COP30: Acordo climático deixa de fora combustíveis fósseis
Por Agência Brasil
22/11/2025 às 18:20
Atualizado em 22/11/2025 às 17:33
Foto: Bruno Peres/Arquivo/Agência Brasil
COP 30
Governos chegaram, neste sábado (22), a um acordo climático na 30ª Conferência das Nações Unidas sobre Mudanças Climáticas (COP30) que aumenta o financiamento para as nações pobres que estão enfrentando as consequências do aquecimento global.
No entanto, o documento final omite qualquer menção aos combustíveis fósseis, como petróleo e carvão mineral, os principais responsáveis pelas emissões dos gases que causam o aumento da temperatura do planeta.

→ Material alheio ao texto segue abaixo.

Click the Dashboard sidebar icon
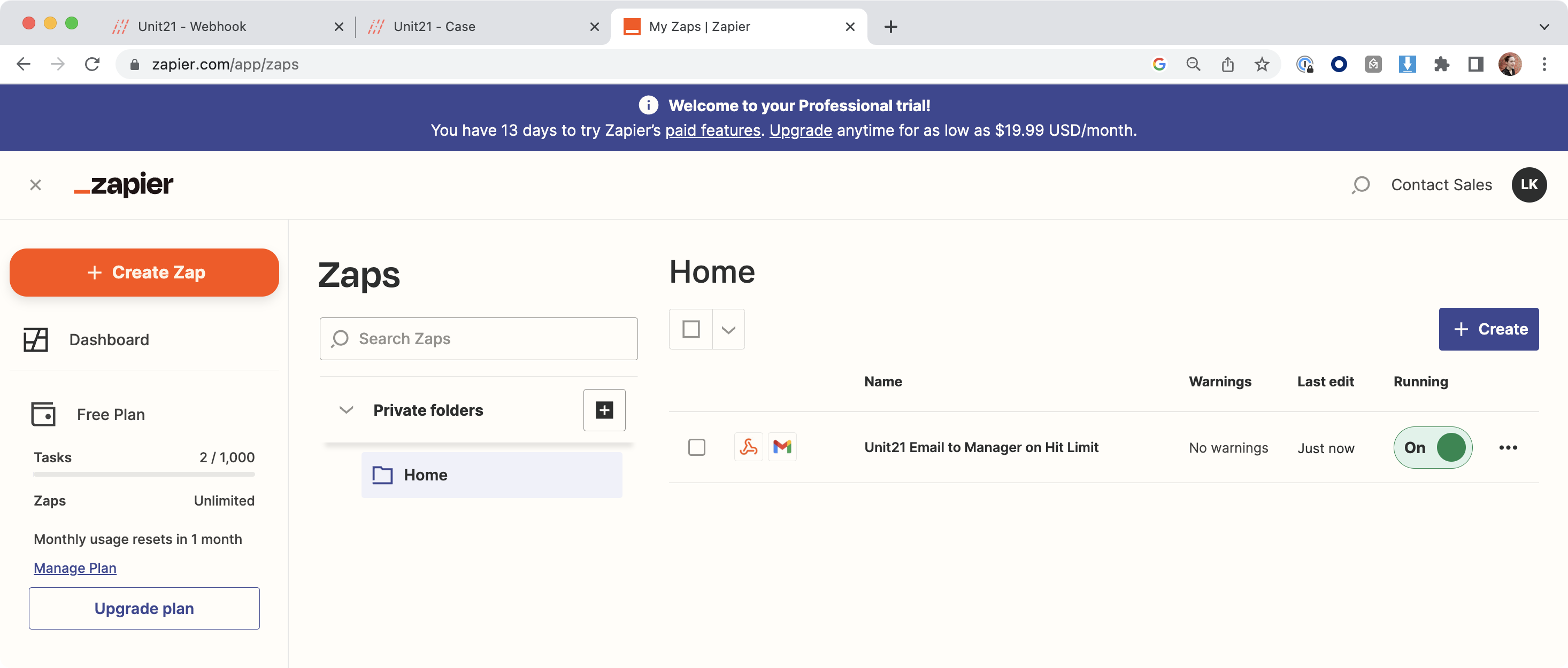Screen dimensions: 1568x668 tap(35, 339)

O Acordo de Belém lança uma iniciativa voluntária para acelerar a ação climática a fim de ajudar os países a cumprirem suas promessas atuais de redução de emissões, e pede que as nações ricas, pelo menos, tripliquem a quantia de dinheiro que fornecem para ajudar os países em desenvolvimento a se adaptarem a um mundo em aquecimento até 2035.
Enquanto isso, os países em desenvolvimento argumentam que precisam urgentemente de recursos para se adaptar aos impactos que já estão ocorrendo, como o aumento do nível do mar e o agravamento das ondas de calor, secas, inundações e tempestades.

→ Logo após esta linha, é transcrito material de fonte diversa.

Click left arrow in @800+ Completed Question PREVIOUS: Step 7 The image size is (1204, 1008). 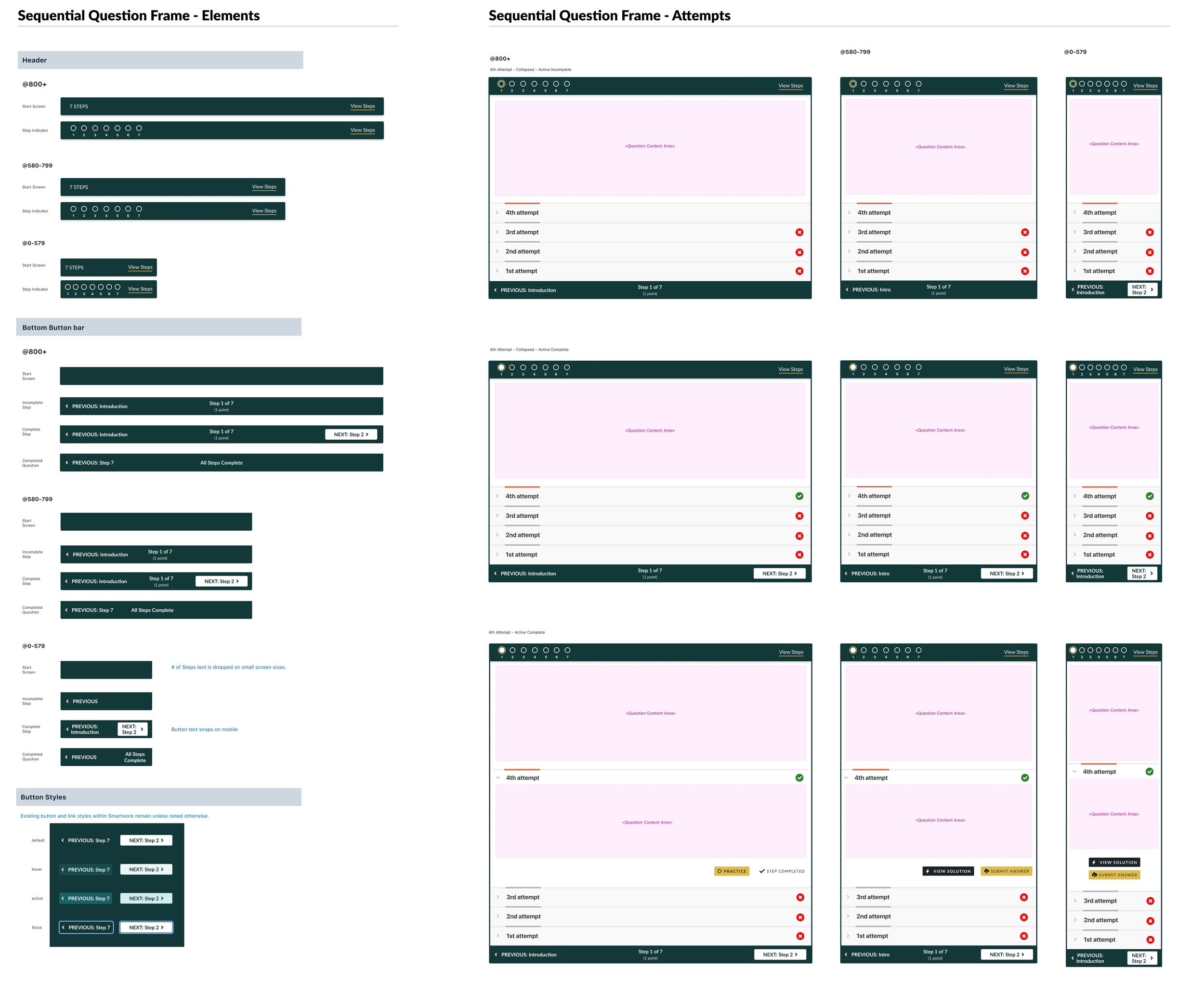click(66, 463)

O acordo também indica que os órgãos climáticos analisem como alinhar o comércio internacional à ação climática, em meio a preocupações de que o aumento das barreiras comerciais esteja limitando a adoção de tecnologias limpas.
A União Europeia vinha pressionando por uma linguagem no acordo oficial sobre o abandono dos combustíveis fósseis, mas enfrentou resistência do Grupo Árabe de nações, incluindo o principal exportador de petróleo, a Arábia Saudita.

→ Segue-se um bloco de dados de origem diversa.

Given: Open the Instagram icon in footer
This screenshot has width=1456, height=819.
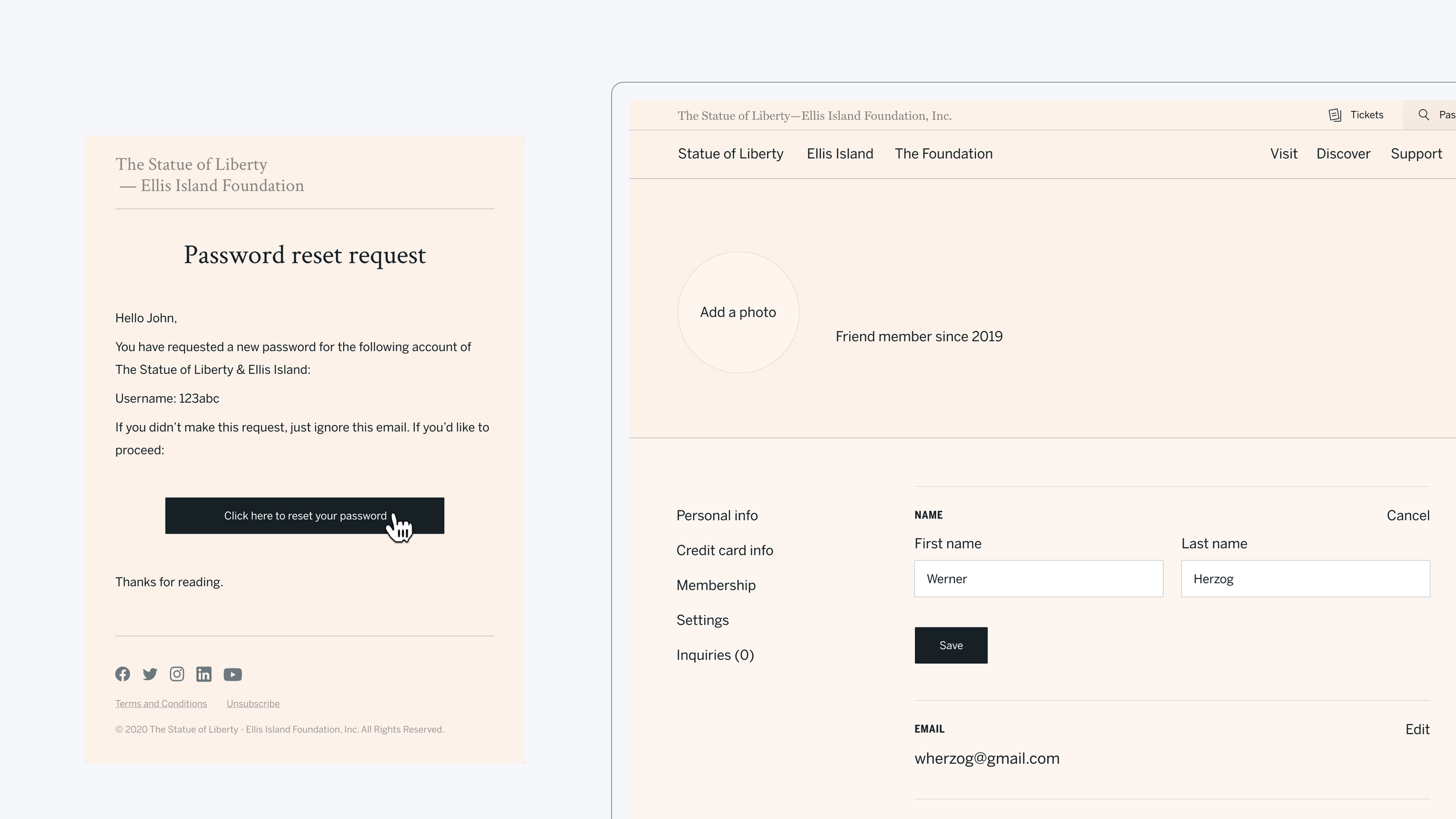Looking at the screenshot, I should [x=176, y=674].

Esse impasse foi resolvido depois de negociações que se estenderam pela madrugada deste sábado e que levaram a um entendimento de que a questão poderia ser deixada de fora do acordo e incluída em um texto paralelo apresentado pelo Brasil, anfitrião da COP30.
Frustração
Um dos principais pontos de frustração de representantes da sociedade civil, já no rascunho divulgado nesta sexta-feira, foi a ausência do mapa do caminho para a eliminação gradual dos combustíveis fósseis, como petróleo e carvão mineral, os principais responsáveis pelas emissões dos gases que causam o aquecimento global.
O governo brasileiro, e especialmente o presidente Luiz Inácio Lula da Silva, insistiu na aprovação de um texto que abordasse alguma proposta de cronograma de implementação dessa transição energética, o que acabou não se concretizando.